Personal information
- Full name: Daniel Mesonero Miguel
- Date of birth: 3 September 2005 (age 20)
- Place of birth: Madrid, Spain
- Height: 1.73 m (5 ft 8 in)
- Position: Midfielder

Team information
- Current team: Real Madrid B
- Number: 22

Youth career
- 2013–2015: Moratalaz
- 2015–2019: Rayo Vallecano
- 2019–2025: Real Madrid

Senior career*
- Years: Team / Apps / (Gls)
- 2025–2026: Real Madrid C / 17 / (1)
- 2025–: Real Madrid Castilla / 16 / (1)
- 2026–: Real Madrid / 0 / (0)

International career^{‡}
- 2024: Spain U19 / 2 / (1)

= Daniel Mesonero =

Spanish footballer

Daniel Mesonero Miguel (born 3 September 2005), sometimes known as Dani Meso, is a Spanish professional footballer who plays as a midfielder for Real Madrid.

==Club career==
Mesonero is a product of the youth academies of the Spanish clubs Moratalaz, Rayo Vallecano and Real Madrid.

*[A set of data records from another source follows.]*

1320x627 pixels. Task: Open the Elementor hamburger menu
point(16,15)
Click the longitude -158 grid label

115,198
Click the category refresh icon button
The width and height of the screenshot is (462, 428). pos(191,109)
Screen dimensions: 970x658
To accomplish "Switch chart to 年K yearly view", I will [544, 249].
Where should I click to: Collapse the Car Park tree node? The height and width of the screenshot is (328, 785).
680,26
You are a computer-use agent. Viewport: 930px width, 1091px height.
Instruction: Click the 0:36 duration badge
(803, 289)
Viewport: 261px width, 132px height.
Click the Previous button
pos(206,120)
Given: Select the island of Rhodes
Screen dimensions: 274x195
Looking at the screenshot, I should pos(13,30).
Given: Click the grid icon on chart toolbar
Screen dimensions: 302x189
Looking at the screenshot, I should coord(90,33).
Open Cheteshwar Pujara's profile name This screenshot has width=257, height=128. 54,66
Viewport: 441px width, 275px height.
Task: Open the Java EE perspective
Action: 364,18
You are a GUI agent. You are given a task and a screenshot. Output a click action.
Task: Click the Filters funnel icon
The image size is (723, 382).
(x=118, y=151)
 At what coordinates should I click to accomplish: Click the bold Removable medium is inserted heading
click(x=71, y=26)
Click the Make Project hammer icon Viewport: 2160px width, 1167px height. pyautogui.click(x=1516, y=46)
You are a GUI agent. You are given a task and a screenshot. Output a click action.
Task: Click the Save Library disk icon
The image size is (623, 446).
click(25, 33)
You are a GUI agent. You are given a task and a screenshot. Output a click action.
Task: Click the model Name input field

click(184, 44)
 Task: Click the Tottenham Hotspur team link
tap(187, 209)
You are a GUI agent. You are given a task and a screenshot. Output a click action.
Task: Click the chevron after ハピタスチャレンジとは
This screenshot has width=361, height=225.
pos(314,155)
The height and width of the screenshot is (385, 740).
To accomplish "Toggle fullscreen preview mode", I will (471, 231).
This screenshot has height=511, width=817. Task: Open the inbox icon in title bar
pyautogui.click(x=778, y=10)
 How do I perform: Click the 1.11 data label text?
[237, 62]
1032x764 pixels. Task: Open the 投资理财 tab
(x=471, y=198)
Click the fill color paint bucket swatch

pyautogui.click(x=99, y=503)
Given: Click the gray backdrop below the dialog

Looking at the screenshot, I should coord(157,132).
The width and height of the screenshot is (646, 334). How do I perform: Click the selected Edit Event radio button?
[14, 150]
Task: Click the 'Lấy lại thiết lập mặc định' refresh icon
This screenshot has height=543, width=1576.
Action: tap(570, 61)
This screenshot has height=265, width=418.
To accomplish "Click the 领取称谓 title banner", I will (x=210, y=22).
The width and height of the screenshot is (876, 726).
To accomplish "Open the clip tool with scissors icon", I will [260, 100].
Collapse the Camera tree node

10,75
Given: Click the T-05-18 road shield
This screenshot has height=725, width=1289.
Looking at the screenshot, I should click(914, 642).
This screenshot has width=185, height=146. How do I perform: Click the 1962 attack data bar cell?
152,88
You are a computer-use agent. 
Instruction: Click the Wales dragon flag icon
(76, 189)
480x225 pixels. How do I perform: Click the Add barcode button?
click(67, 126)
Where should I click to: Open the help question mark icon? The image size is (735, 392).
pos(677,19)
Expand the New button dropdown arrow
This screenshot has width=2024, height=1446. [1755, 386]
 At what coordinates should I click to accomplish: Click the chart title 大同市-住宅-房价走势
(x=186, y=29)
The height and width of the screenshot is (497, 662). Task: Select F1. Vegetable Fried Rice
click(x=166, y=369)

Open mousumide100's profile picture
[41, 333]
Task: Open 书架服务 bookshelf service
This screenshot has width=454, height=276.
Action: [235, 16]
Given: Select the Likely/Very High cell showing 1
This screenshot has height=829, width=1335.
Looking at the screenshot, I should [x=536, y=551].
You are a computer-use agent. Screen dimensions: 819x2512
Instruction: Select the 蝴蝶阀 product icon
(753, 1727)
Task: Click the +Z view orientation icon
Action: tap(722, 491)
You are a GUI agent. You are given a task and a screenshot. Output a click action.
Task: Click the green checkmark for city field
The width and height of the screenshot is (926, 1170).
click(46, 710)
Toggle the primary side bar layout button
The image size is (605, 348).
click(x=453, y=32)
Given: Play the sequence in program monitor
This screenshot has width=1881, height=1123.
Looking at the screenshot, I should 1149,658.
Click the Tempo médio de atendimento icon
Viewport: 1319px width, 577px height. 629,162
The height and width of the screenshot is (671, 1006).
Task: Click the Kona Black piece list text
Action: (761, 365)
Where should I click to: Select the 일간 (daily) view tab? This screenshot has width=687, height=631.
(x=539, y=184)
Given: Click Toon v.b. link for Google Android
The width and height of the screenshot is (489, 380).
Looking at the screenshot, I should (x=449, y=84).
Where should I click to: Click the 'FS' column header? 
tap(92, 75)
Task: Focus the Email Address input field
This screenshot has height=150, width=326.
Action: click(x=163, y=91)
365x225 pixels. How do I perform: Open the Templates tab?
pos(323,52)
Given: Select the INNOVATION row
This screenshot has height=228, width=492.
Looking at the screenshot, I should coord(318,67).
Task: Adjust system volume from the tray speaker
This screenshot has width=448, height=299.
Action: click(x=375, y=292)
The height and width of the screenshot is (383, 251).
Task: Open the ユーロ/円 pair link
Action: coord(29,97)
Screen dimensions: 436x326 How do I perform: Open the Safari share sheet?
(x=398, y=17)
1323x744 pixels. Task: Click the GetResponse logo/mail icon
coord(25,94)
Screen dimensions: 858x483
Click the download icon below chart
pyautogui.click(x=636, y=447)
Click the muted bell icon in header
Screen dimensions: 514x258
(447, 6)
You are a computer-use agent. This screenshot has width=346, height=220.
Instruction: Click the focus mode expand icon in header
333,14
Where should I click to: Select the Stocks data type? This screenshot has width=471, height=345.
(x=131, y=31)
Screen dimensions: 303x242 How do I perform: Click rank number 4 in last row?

On 21 May 2024, he extended his contract with Real Madrid until 2028. In July 2024, he injured his cruciate ligament while training with the senior Real Madrid team. For the 2025–26 season, he started playing with Real Madrid C, and shortly started playing with Real Madrid Castilla. He debuted with the senior Real Madrid team as a substitute in a 6–1 UEFA Champions League win over Monaco on 20 January 2026.

==International career==
In February 2024, Mesonero was called up to the Spain U19s for a set of friendlies.